The head of the civil service was speaking after Finance Minister Clyde Caruana confirmed a review on expenditure was underway to mitigate the impact of energy subsidies on public finances.
During a news conference on Tuesday as part of Public Service Week, Cutajar said that the internal review aims to safeguard essential public service while addressing “what we can do without in these circumstances”.
“Cost-cutting could impact the public service in many ways,” he said.
“It could impact employment and work processes. But there must most definitely be cost-cutting where there is waste.”
The government has pledged to keep energy and fuel prices stable even though the war in Ukraine is driving up the costs of oil and gas internationally.
However, Malta registered a deficit of €1.2 billion last year, or the equivalent of eight per cent of GDP, with Central Bank Governor Edward Scicluna warning the government to not lose sight of its commitment to reduce it.
According to the Central Bank’s projections, the country’s deficit is expected to decline to 6.2 per cent of GDP by this year, narrowing to 3.3 per cent by 2024.
Cutajar said the public service itself would carry out and implement cuts, but would not say where wastage was happening before the necessary exercise is carried out.

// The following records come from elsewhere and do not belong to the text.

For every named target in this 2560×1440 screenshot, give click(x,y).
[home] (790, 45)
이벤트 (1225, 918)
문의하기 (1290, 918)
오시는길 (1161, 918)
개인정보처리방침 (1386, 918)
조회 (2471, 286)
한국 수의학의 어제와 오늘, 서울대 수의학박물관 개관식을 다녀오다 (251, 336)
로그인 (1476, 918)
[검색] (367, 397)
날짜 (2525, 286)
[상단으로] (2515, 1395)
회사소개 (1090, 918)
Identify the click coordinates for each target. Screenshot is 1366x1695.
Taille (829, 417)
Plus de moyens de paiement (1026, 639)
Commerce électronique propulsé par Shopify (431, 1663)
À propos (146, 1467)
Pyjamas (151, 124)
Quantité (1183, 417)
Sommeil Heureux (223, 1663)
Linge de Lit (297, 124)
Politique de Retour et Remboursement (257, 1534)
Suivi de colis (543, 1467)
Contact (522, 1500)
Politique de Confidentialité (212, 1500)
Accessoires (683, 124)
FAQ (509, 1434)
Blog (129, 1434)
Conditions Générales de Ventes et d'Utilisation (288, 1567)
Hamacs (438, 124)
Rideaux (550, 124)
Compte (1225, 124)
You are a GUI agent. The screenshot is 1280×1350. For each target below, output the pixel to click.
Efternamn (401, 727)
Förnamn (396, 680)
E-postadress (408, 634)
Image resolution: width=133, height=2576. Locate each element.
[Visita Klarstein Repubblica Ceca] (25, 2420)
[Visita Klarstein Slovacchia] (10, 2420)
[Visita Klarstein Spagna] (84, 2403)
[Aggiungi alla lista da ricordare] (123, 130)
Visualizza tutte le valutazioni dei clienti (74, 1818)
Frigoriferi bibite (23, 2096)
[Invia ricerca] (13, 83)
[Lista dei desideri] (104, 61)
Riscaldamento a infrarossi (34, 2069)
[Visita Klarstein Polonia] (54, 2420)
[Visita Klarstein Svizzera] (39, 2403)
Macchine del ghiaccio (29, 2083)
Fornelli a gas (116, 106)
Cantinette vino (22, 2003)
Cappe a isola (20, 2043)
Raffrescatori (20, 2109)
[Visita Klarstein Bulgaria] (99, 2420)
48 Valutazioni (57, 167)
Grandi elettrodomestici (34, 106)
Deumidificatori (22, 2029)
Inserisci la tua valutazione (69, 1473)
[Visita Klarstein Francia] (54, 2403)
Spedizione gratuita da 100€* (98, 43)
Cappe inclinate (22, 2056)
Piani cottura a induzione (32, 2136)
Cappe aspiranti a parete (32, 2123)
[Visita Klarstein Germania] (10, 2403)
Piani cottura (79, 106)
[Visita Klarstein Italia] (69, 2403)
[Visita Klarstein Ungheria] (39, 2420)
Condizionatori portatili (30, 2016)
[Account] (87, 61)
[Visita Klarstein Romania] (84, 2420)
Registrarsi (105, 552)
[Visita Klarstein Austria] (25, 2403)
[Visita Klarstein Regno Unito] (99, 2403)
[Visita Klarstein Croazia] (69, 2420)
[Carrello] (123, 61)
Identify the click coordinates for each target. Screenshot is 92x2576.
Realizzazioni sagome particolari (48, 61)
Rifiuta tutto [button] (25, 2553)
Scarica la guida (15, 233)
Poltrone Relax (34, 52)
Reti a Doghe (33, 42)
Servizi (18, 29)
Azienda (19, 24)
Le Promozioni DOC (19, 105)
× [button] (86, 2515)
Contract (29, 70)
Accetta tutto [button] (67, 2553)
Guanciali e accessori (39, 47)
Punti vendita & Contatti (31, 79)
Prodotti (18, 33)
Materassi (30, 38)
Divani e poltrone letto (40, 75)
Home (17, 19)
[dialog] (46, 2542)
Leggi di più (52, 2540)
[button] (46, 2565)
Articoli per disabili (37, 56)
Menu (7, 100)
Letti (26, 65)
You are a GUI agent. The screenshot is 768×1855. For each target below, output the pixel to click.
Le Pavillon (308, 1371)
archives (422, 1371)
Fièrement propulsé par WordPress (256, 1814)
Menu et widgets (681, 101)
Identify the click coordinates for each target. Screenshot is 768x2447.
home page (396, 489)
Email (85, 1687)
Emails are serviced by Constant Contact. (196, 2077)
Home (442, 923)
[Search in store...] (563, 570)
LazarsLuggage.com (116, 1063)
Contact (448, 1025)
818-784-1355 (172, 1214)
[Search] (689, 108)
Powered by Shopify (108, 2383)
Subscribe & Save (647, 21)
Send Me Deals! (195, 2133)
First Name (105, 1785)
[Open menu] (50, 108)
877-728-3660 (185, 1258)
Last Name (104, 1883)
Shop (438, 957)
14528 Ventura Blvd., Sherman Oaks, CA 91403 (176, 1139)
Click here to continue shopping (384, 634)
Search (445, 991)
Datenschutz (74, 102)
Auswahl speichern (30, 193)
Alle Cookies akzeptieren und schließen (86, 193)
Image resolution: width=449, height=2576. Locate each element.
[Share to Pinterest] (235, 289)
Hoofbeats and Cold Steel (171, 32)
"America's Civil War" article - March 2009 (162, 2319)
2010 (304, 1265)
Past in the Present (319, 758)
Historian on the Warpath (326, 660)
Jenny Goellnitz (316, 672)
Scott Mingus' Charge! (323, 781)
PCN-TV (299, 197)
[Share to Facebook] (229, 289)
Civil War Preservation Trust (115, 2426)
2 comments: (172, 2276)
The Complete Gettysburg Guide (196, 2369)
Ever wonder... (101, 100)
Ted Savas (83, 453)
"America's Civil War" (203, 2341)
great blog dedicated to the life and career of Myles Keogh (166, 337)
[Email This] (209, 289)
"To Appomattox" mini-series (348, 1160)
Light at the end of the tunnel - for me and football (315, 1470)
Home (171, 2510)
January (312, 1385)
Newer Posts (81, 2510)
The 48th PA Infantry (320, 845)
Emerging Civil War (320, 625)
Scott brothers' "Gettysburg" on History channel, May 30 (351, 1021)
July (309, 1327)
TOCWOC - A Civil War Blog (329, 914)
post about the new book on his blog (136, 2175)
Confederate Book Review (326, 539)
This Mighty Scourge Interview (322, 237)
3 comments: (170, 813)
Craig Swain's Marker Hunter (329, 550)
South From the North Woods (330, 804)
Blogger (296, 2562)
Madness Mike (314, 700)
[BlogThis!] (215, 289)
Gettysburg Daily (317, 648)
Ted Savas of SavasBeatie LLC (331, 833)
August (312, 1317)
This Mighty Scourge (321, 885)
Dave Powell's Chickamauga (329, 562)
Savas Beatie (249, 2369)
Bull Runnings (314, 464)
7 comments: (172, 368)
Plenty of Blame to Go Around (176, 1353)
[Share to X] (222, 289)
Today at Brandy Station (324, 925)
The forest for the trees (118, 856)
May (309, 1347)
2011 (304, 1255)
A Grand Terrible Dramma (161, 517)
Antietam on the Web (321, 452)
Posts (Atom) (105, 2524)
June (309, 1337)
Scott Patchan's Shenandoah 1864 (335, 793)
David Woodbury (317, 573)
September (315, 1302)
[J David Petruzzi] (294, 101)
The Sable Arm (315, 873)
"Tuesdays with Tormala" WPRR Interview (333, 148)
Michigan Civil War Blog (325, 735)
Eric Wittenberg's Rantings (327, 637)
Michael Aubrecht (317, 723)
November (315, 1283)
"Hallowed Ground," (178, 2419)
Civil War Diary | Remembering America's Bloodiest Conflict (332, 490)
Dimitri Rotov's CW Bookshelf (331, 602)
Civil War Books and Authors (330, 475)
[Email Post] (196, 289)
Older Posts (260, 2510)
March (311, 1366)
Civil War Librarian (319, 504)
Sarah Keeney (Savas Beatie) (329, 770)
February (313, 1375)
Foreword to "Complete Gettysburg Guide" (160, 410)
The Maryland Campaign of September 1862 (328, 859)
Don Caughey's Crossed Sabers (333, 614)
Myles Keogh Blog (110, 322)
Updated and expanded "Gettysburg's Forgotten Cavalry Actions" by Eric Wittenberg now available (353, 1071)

Public officials to get AI training
He was speaking during an event at the Malta Fairs and Conventions Centre in Ta’ Qali, during which an agreement was signed to train public officers in artificial intelligence.
The agreement is a memorandum of understanding between the University of Malta, MCAST, the eSkills Malta Foundation, the Institute for the Public Services, and the Office of the Prime Minister and covers a three-year period.
Cutajar said the training will help public officials offer a better service to their clients. This is part of the five-year strategy in place for the sector.
Rector Alfred Vella said the University of Malta had long been focusing on research in the AI sector and this form of technology could help solve the problems of a complex country.
James Calleja, MCAST principal, said it was an opportunity for growth while eSkills Malta Foundation’s chief administrator, Carm Cachia, said it would assist with training.